Ray Kappe & Shigeru Ban will be in conversation tonight at the Hammer Museum in Los Angeles, @ 7pm. More info
Co-presented with WIRED
Ray Kappe, much awarded and published Architect / Educator founded SCI-ARC in 1972, and is renowned for his residential architecture, characterized as the "apotheosis of the California Modern House." Since 2004, he has been working on his innovative, much acclaimed and published modular steel-framed prefabricated houses.
Japanese architect Shigeru Ban, who studied with Ray Kappe at SCI-Arc, is known for his pioneering use of low-cost building materials such as paper and bamboo. As a consultant for the UN High Commissioner for Refugees in the early and mid-1990s, Ban created emergency housing from paper tubes for victims of the Rwandan civil war - designs that were redeployed for victims of the 1995 earthquake in Kobe, Japan.
12 Comments
i was going and i stillt hink i am.
nice. Ask Shigeru about the Rwanda project and why it was never adopted and was deemed a failure. (great story by the UNHCR on the problems of paper tube refugee tents)
do you have a link to that story? i couldn't find it unhcr.
told to me by MacKay Wolff (UNICEF/UNHCR) after interviews about the Rwanda project.
http://www.wnyc.org/shows/lopate/episodes/2003/12/11/segments/24027
we ended up not putting it all in the book.
i didn't find any reference in that link to what you are saying.
am i supposed to find it in hours worth of archives so i can direct a question to ban about fuckin' paper tube?
you should put in your book. thanks!
sorry. Gotta pull out my research files. it's in the storage (we move next week to SF).
The short story is that the UN decided not to use Ban's design (although innovative) as in order to produce the number needed you'd have to shut down the only paper production facility in Rwanda.
They commissioned 50 for a trial and eventually scrapped the plan for a full roll out (bad pun).
The Turkey, India and Kobe ones worked very well.
aha.
thank you.
this was talked about in the 30 minute program in above link, some of the repeated mistakes in aid efforts are that, aiding party don't know how to empower the aided side or applicability of the ideas or means of production of the aid in the particular locality.
including the cultural and religious material. very complex. i hope these issues are addressed in the 'competitions' clearly.

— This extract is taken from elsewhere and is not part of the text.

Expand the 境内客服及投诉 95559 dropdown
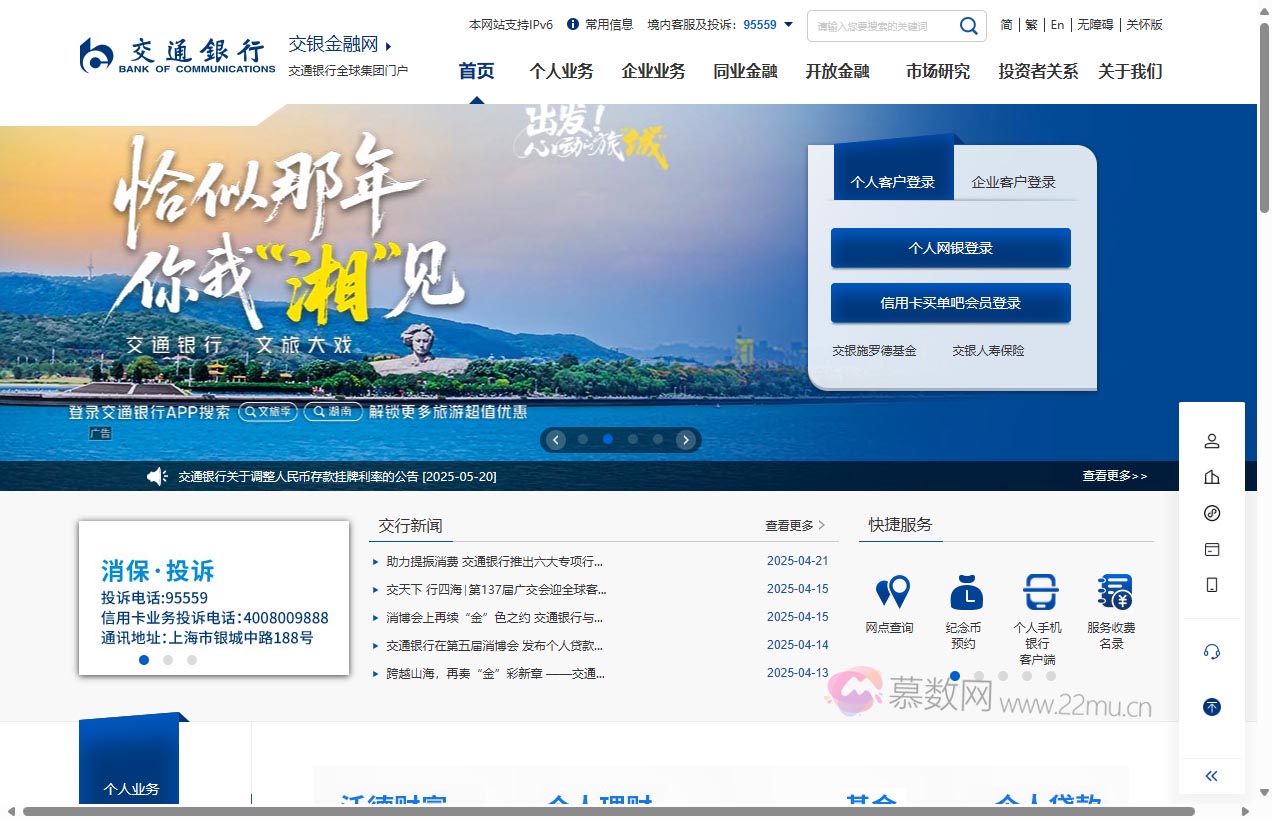Viewport: 1272px width, 819px height. (788, 25)
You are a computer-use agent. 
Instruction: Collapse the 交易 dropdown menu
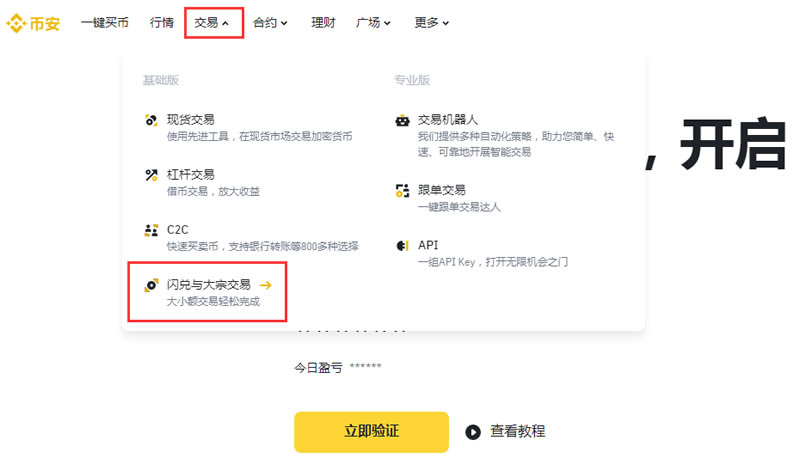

yeah. that's the main reason we don't just replicate the design concept in the field and 'hire' the winning team to develop the scheme into a realizable set of construction documents.
I'm writing a piece for A+U on this precise issue.

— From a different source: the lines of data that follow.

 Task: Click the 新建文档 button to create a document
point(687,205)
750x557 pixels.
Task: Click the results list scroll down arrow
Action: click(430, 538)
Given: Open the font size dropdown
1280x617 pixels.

i look forward to read it. please let us know when it comes out.
well, nobody asked about that project and they allowed only three questions anyway.
and, shigeru told his story about how he really wanted to go to cooper union, but as they didn't accept foreign students, he could only go as a transfer student, so he went to sciarc in order to be able to transfer to cooper union.

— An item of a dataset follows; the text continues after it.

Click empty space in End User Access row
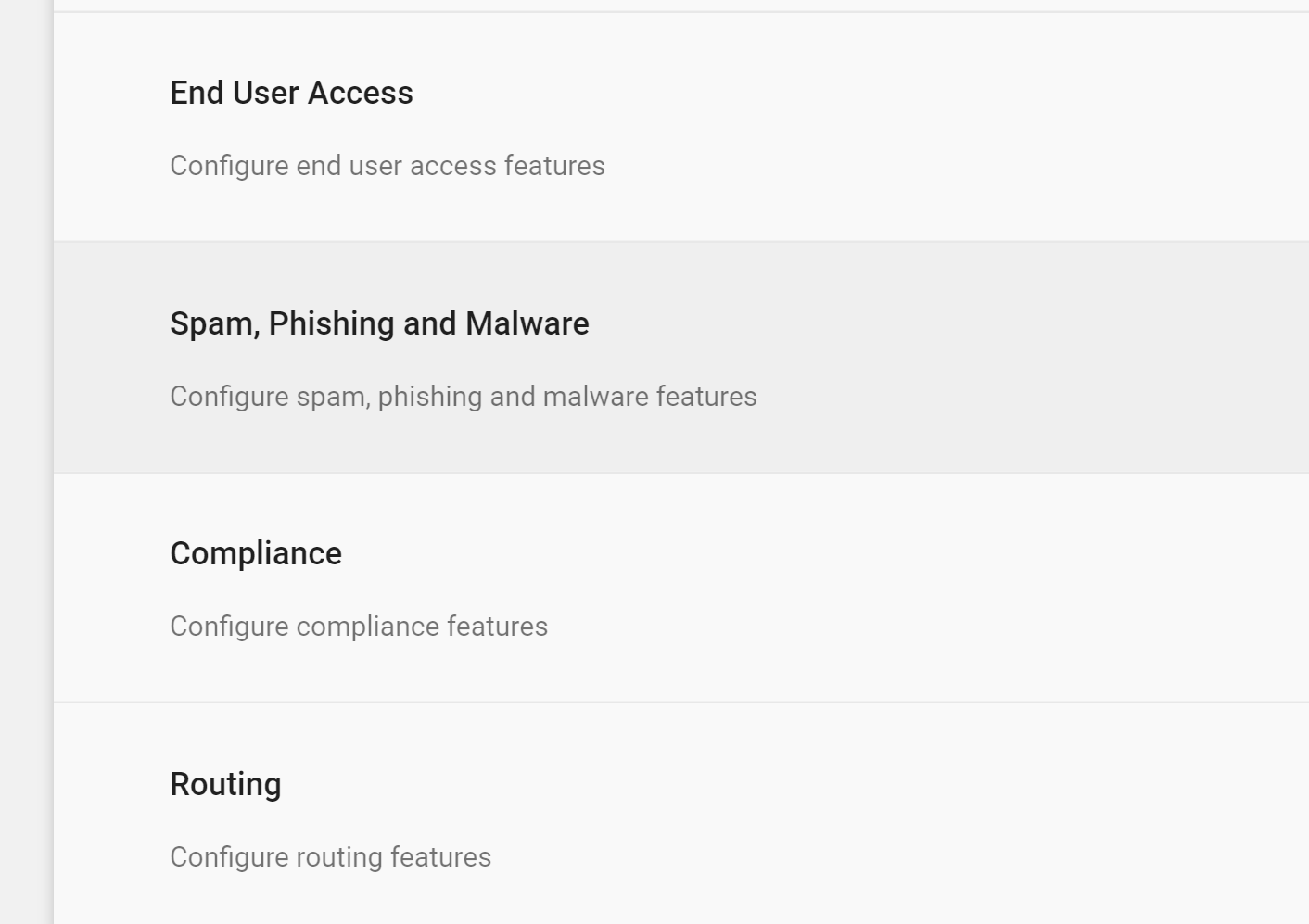Screen dimensions: 1309x924 927,127
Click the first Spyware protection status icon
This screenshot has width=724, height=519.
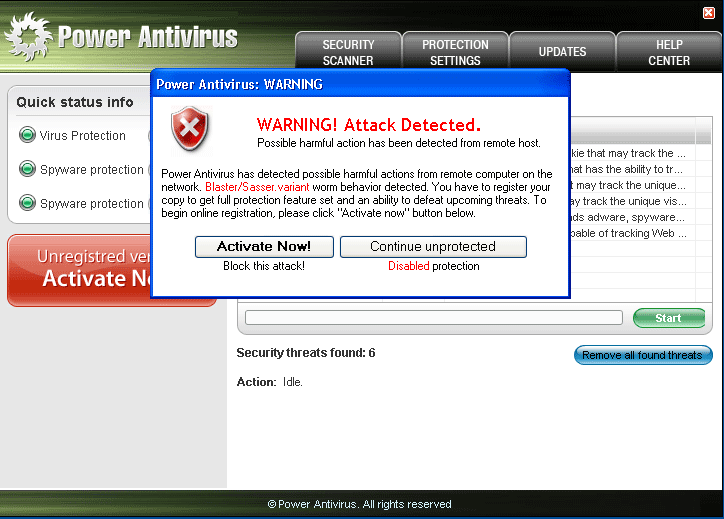(27, 170)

where he latter suffered from eisenman's attempts to brainwash him, and who would call him SugarBear instead of Shigeru.
the story reminded me of the fact that sciarc indeed gave some students a chance to try architecture whom most other schools wouldn't have even considered - shigeru came here right after high school and he spoke no english, but his portfolio was enough to convince Kappe to put him in the second year.
i didn't know the whole event was based around ray turning to be 80 y.o.
beautiful projects by both and ben's appreciation of ray and sci arc was very touching and familiar to me. shigaru and i have increadibly similar stories about starting up at sci arc. we were there around the same time and remember him from the distance.
i was also started from second year based on my community college drawings.